Live action, pads on pads, mano a mano. And, in all the years I’ve had the absolute pleasure of living in Montana, I had never been to Philipsburg or driven along Flint Creek.

It was a hot and smokey day, courtesy of forest fires mostly from other states. The sun created a bizarre orange haze as I turned onto Interstate 90 west of Missoula and headed for my own personal uncharted territory adventure.

Yippee skippy I was thinking, the game I love the most is about to unfold right before my eyes and I’m going to be paid to watch and write about it.

I pulled into Philipsburg after being awed by the scenic splendor of the drive from I-90 south. Saw several places along Flint Creek, a pristine, wandering stream that parallels a good part of the drive. There would be places along that creek (pronounced “crick” in these parts), where I could soon return to satisfy another sporting passion, fishing.

At any rate, I pulled up to Philipsburg High School a good hour before kickoff.

Something was amiss, as in how come, with only an hour to go before the game starts, I’m the only one standing on the sidelines of the deep, green grass? Why was there nary a soul in the ticket booth? Why did I not smell hot dogs or popcorn.

Then, the sign of the times emerged from the brick school building adjacent to the field. Didn’t get his name but he had a whistle around his neck and a clipboard in his hands and a look on his face that portrayed someone who’s girlfriend just left him, took his dog and keyed his prize truck.

“You aren’t from Plains are you?” the obvious coach asked, his head bowed. “The game got cancelled a couple hours ago.”

Yeah, right, I thought. Another joker thinking he was gonna pull the leg of an obvious out-of-towner.

“Nope, we had a kid come to school with flu-like symptoms and the game has been called off.”

Fast forward to this week, after that experience became more the norm.

I have a plethora of schedules from all six of the high schools in Sanders and Mineral County for which I try to cover as many games and sports as I can.

They aren’t worth wrapping sucker fish in. So many changes have been made I’ve taken to emailing the school athletic directors (now known as “Activities” directors) the day of the scheduled game.
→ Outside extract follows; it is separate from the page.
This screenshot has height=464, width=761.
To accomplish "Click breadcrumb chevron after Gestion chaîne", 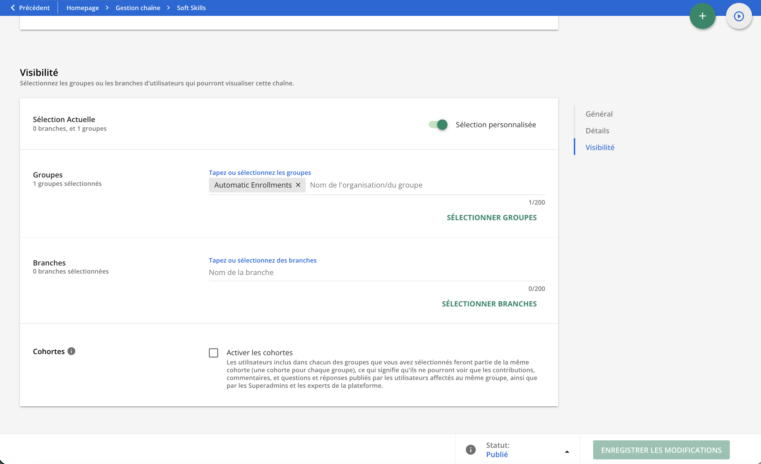I will pyautogui.click(x=168, y=8).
They serve only as scheduling guides.

So it was no surprise at all that after learning by accidental hearsay about a wrestling match in Superior Thursday, I found out Friday morning that a game I assumed was a Covid casualty between Plains and Noxon was indeed on that very evening.

Saturday I was headed to Thompson Falls to cover basketball games not between the Blue Hawks and Deer Lodge as the schedule says, but between last minute-substitutes including the Florence JV team for the boys and Wallace, Idaho for the girls.

I arrived in town at about 12:30 p.m. for the 1 p.m. boys game, but there was no bus, no cars, no anybody and a sign taped to the door which said game vs. Florence cancelled.

I thought hmmmm, maybe the girls game is still on so I waited until 2 and still no one around, dark gym.

I drove back to Plains and just as I pulled into Plains I saw a school bus with a load of kids and Idaho plates headed toward Thompson Falls, likely the girls team from Wallace!

Nope, I said, ain't going back! I'm going home, probably fall asleep and get the stats later!!

I don’t know what they pay these ADs, or coaches for that matter, but this year especially, it ain’t enough.

But before anyone thinks I’m complaining, I assure you I’m not. I was taught long ago to “assess, adapt and overcome.”

And to have earned the title of fanatic, I’m okay with not knowing where I’m going until I’m actually going.

Just blow the whistle, toss the ball and I’m cool.